Dans le bilan effectué sur la saison, SymphonyIRI Group a pu estimer, à partir du baromètre Climpact (*) que ces bonnes conditions météo avaient généré une croissance d’activité de l’ordre de 0,2%. L’été 2011 a globalement été beaucoup moins favorable et ce sont les juillettistes qui se souviendront surtout des jours de pluie et de froid plus que des coups de soleil.
Logiquement, la météo entraîné un coup de frein en juin/juillet/août sur les produits de consommation. SymphonyIRI estime que la détérioration des conditions climatiques a pénalisé les achats en GMS à hauteur de 0.6% (-0,5% en juin, -1,4% en juillet et +0,5% en août).

Des raclettes plutôt que des salades fraîches
La symétrie de l’impact de la météo en juin et en août est flagrante sur chacun des grands rayons du PGC. À titre d’exemple, l’impact des variations climatiques sur le marché des bières en juin (-3%) est “compensé” par un +3% sur le mois d’août.
Reste donc principalement en cause le mois de juillet. Durant cette période centrale de la saison, l’impact météo mesuré sur les BRSA et les bières est de l’ordre de -12% et atteint -20% pour les glaces. Les rayons “météo-sensibles négatifs” sont bien sûr orientés à la hausse. Il en est ainsi pour les surgelés salés ou même la crémerie. Mais le manque à gagner sur l’activité générale s’établit à 1,5% pour les produits de grande consommation au cours du mois de juillet.
Au mois de juillet, les Français ont eu tendance, confirme l'étude, à ressortir leurs services à raclette et à fondue plutôt que le barbecue. Les repas chauds et nourrissants à domicile autour d’une table se sont substitués aux salades fraîches ou aux pique-niques. Les gâteaux faits maison ont remplacé le bâtonnet glacé en fin de repas ou au moment du goûter des enfants.
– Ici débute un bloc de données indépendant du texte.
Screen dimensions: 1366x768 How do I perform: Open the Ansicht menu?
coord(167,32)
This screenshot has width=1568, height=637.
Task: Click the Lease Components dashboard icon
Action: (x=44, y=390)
(*) Fondé en 2003 par des experts climat, Climpact est le leader européen de la Business Intelligence Climatique. Un constat : 70% de l’économie est “météo-sensible”. L'offre Weather Competitiveness Services permet aux entreprises de convertir, pour chacun de leurs produits ou services, les fluctuations météorologiques en avantages compétitifs.